The doctor, likely noting her look of desperation, said: “’Go to Dr. Damuse.’”
If it weren’t for this hospital, I would be dead.
Ruth Damuse, an internal medicine doctor by training, started providing oncology services on a shoestring budget at the PIH clinic in Cange in 2010. By the time Bazard landed in her exam room in late 2012, the doctor had already cared for dozens of breast cancer patients. She ordered an X-ray and sonogram of her patient’s breast, and then took a tissue sample to send to Boston for testing. (Brigham & Women’s Hospital, Dana Farber Cancer Institute, and Newton-Wellesley Hospital all provide pathology services to PIH). The sample came back malignant in March, and Damuse’s team decided that Bazard’s best chance at recovery was a mastectomy.
When Bazard heard the news, she started to cry. She was her family’s primary breadwinner, selling shoes to make ends meet, and worried about what was going to happen to her children. “I was thinking that I was going to die,” she says.
The stigma of losing a breast also wore her down. Oldine Deshommes, a PIH oncology social worker, shared a Haitian saying she often hears among patients facing a mastectomy. “Venn tete, se venn ke,” or "veins that feed the breasts are the same that feed the heart." Women express this concern because they feel that once some or all of their breast is removed, they will feel an irreplaceable void. Deshommes and fellow staff members speak with the women about these, and many other concerns, during breast cancer support groups.
Bazard took advantage of these groups and says that whenever she talked to Deshommes, it was “like death stopped to exist.” Eventually she came to terms with her diagnosis. She felt supported by PIH, loved by her family, and filled with faith that all would be OK. She was also honored to be the first patient to undergo surgery at the newly open University Hospital in Mirebalais.
Dr. Michelson Padovany, a general surgeon and Mirebalais native, performed the historic procedure on May 23, 2013, just two months after the hospital officially opened. All went according to plan. Within two months, Bazard was back to begin chemotherapy. She remembers experiencing nausea, vomiting, and bouts of diarrhea, but says—overall—“it wasn’t bad.” Her memory was likely colored by the strong bonds she built throughout the ordeal with Deshommes and Damuse, whom she calls her mother and daughter. They understood when Bazard asked for a break in her chemo so she could participate in her daughter’s wedding that December.

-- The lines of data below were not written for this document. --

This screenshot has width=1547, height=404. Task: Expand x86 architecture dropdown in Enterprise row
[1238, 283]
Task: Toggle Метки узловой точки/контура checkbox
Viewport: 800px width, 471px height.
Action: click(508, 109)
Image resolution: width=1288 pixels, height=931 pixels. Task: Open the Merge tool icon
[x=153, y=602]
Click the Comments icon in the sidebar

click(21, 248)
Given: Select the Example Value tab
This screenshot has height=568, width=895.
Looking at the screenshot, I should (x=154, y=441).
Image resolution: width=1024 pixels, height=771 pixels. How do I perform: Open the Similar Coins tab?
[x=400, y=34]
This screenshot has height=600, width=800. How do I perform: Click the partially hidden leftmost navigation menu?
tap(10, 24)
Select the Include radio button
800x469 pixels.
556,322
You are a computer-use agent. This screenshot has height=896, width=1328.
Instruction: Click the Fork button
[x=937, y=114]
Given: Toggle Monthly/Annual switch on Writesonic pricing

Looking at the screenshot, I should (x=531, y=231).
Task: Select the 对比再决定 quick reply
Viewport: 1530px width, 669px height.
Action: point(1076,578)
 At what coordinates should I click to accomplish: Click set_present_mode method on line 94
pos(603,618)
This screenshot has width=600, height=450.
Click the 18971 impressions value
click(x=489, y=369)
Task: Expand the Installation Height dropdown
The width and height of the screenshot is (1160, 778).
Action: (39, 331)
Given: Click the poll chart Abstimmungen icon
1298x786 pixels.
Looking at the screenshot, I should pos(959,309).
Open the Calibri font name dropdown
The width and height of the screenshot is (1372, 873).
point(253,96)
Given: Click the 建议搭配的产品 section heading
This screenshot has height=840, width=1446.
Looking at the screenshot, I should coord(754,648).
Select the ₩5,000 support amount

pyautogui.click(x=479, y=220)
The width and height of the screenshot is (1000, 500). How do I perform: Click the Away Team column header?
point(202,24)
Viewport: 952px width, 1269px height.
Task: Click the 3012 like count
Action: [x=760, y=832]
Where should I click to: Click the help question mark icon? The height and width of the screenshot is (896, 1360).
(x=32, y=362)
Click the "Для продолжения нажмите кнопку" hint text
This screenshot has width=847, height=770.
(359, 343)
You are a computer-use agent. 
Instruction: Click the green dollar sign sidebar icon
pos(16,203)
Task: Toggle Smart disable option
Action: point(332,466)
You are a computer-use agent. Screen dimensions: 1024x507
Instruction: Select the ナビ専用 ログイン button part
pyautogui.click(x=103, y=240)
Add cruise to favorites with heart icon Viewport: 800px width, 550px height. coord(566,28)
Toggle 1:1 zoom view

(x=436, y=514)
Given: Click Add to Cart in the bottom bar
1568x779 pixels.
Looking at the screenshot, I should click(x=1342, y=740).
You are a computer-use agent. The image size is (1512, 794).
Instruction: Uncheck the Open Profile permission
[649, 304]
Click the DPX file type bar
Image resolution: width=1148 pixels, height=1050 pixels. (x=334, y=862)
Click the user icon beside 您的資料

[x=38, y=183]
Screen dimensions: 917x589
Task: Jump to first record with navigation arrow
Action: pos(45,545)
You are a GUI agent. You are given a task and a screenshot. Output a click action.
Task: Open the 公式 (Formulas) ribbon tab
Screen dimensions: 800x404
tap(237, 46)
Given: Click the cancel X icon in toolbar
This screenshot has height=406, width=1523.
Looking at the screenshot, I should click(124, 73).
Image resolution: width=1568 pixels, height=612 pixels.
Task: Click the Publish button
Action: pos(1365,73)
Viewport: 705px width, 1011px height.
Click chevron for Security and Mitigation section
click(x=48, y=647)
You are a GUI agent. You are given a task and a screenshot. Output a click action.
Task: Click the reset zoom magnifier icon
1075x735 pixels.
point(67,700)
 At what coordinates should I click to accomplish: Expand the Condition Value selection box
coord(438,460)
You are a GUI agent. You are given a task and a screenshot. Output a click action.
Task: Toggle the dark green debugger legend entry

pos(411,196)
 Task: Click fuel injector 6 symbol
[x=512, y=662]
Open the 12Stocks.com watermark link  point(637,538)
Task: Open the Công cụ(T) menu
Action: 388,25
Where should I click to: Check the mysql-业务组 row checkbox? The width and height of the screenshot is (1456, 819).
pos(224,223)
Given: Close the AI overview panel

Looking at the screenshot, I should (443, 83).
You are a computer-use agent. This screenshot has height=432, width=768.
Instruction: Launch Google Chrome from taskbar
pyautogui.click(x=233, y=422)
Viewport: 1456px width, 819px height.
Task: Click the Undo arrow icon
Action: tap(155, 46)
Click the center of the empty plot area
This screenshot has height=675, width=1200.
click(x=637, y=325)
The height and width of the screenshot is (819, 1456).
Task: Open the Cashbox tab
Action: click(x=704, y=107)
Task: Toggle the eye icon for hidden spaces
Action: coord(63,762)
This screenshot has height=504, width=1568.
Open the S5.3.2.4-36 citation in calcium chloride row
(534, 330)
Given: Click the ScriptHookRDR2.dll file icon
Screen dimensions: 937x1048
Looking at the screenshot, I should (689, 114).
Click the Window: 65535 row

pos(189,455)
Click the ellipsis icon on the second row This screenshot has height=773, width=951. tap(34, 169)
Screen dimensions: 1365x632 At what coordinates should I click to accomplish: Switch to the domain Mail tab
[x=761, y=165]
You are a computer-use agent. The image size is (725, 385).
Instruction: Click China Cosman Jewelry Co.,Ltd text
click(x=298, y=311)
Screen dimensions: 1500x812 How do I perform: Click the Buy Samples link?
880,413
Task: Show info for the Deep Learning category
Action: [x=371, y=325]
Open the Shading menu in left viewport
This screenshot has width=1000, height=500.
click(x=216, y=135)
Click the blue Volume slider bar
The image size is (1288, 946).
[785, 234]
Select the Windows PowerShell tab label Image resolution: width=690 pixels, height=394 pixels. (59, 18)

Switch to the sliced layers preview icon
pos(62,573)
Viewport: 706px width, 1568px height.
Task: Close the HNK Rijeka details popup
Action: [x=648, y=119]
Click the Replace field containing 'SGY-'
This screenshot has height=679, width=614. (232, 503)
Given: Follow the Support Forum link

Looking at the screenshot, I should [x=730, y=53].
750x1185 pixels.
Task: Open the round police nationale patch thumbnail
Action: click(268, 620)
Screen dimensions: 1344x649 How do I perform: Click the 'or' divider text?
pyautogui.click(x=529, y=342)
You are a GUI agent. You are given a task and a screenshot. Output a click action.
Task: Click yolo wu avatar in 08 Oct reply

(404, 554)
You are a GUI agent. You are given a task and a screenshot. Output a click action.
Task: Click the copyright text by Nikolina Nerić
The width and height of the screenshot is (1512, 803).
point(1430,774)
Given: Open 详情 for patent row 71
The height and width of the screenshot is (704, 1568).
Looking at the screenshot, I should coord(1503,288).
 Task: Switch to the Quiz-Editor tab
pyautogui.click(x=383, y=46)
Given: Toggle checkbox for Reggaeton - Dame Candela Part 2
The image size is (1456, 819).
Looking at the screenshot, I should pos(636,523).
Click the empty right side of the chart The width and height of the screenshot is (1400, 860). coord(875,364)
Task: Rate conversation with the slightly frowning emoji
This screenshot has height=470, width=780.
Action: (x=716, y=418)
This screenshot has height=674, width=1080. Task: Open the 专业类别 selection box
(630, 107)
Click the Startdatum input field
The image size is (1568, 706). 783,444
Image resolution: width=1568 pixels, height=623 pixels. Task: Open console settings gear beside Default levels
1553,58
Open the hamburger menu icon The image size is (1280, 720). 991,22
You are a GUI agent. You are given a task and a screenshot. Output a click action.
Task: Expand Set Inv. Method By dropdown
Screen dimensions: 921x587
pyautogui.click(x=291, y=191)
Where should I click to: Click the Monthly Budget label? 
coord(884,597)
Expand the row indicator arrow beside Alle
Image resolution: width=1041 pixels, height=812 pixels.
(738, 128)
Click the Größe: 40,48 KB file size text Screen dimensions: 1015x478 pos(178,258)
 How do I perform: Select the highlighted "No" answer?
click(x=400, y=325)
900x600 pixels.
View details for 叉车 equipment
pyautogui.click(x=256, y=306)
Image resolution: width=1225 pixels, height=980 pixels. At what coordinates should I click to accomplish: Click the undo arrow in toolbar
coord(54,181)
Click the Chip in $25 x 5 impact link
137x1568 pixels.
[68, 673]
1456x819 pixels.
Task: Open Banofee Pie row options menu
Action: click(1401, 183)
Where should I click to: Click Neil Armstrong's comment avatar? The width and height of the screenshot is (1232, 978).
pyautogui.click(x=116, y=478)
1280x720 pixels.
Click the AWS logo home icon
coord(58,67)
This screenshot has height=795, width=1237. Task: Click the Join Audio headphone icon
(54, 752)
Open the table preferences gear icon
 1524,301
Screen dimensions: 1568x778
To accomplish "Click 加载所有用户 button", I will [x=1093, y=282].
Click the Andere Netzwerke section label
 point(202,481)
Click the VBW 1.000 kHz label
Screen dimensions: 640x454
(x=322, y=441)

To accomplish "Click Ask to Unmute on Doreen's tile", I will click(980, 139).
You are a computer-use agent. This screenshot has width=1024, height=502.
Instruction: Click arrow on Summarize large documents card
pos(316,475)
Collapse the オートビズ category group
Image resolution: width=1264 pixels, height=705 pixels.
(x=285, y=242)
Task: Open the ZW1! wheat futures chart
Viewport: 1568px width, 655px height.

Bazard at University Hospital in 2013 after undergoing the hospital’s first surgery. Photo by Rebecca E. Rollins / Partners In Health |
In September 2014, Bazard’s CT scan came back clear. Her tumor was gone, and there was no sign it had metastasized to other parts of her body. To make sure she remained cancer free, Damuse put her on Tamoxifen, an estrogen-blocking oral medication that has proven especially effective for Bazard’s strain of breast cancer. Her most recent scan in March was also clear.
Every two to three months, Bazard returns to University Hospital, where she has her prescription refilled and chats with Damuse, Deshommes, and the rest of the oncology team. Her second family. She says she’s been eating and sleeping well again. While she still has daily concerns, cancer is not one of them. Mostly, she worries about saving enough money to restart her small business.
For now, though, Bazard is busy as the local reference for neighbors who ask about University Hospital in Mirebalais. She sends them along, singing the praises of PIH staff.
“Here at the Mirebalais hospital,” she says, “you will always find kindness and a solution.”